Élections étudiantes à l’ULg, encore un grand cru !

L’année passée, nous avions le plaisir de voir trois listes présentent aux élections de l’ULg. Il y avait priorité étudiante, qui est aujourd’hui à la majorité, généraliste, dont le jeu de mot relatif à leur nom fait encore rire, et My List. Alors que les premiers avaient joué la carte de l’électoralisme à l’écoute, les deux autres se perdaient plutôt dans des arguments imprécis et dénués de sens.

L’idée du sondage universel proposé par priorité étudiante afin d’établir leur liste faisait bien, elle ressortait un peu du lot. Et même si cette velléité démocratique témoignait de, soit une paresse à rédiger une liste correcte, soit à se laisser vaquer aux arguments électoralistes, elle ne semblait pas moins prometteuse. Mais les programmes à rallonge, les promesses à souhait et les idées fulminantes n’ont pas porté leurs fruits : aujourd’hui, un an après les élections, c’est toujours le statu quo.
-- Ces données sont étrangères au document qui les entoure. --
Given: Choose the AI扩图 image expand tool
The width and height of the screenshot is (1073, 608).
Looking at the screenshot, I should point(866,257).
Alors oui, un joli édito dans le Torê (le journal officiel des étudiants : ndlr.) explique la difficulté de jouer les petits politiciens : mais cette tentative d’exemption de la part de nos élus fait douter, la mayonnaise ne prend pas. Une célèbre locution wallonne résumait très bien la situation : « prometteurs de Bon Dieu ».

Cette année, le millésime électoral est encore plus beau. Nous n’avons plus le choix, comme l’année passée, entre trois listes – qui, somme toute, présentaient exactement les mêmes idées – mais deux.
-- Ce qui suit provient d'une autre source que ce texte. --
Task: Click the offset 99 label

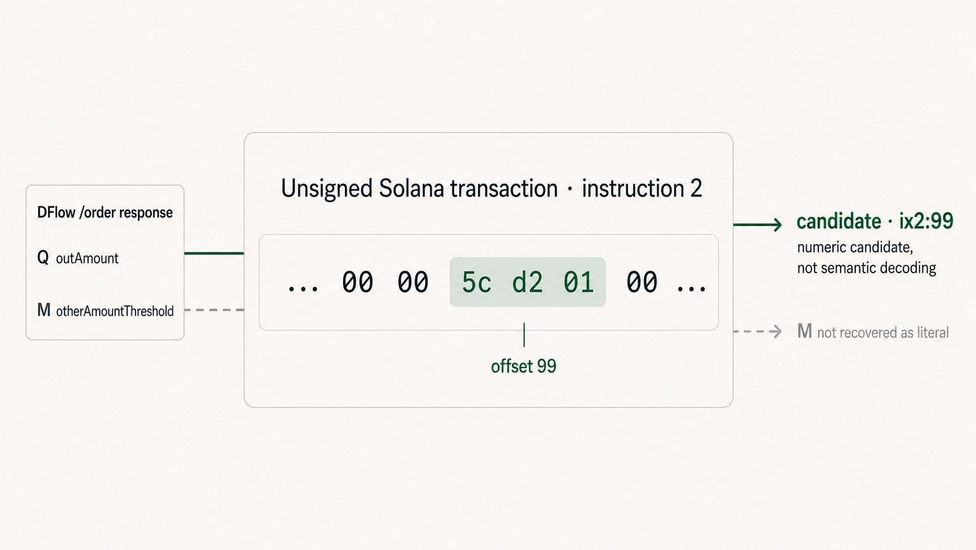Action: 524,366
Notons d’une part le réengagement massif des populistes (priorité étudiante : NDLR), qui assiègent littéralement les couloirs, les réseaux sociaux et même les espaces verts du Sart-Tilman afin de promouvoir leur sondage et, par la suite, leur programme. D’autre part, une nouvelle liste vient d’arriver sur le marché : Essentiel. Il suffit d’un simple clic sur leur page officielle pour comprendre la crédibilité inexistante de ces rigolos. A-t-on déjà appris à ces futurs élus à rédiger un programme politique ? Le programme de la liste tient en quelques points évasifs qui – au fond – ne disent rien de concret. Ils se disent apolitiques, respectueux du droit des étudiants, à l’écoute, … Mais au fond, ils promeuvent quoi ? Encore une fois, il est aisé de voir ici l’ambition de certains étudiants à jouer les petits ministres et à se retrouver dans le bureau ovale de la Fédé. La politique, ce n’est pas faire joujou, elle n’est ni un jeu, ni une partie de plaisir – et encore moins un moyen de se faire remarquer. Du moins, sur papier…
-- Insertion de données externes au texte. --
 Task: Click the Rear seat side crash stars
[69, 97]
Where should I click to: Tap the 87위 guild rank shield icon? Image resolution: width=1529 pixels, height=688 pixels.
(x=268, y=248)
La page officielle des élections étudiantes stipule clairement que « […] pour être valable, le scrutin doit avoir recueilli la participation d’au moins 20 % des étudiants régulièrement inscrits dans l’Institution. À défaut d’atteindre ce quorum, un second tour sera organisé. ». Dans ce cas, l’appel à ne pas voter est la seule et unique solution pour faire tomber ce jeu électoral risible.

Étudiants, soulagez-vous dans les urnes, votez pour vos amis si le cœur vous en dit, mais dans ce cas, personne ne peut plus rien pour votre conscience morale. Agissez en citoyens et montrez que le système électoral est un éternel moulin à crasse – tournant perpétuellement dans le même sens.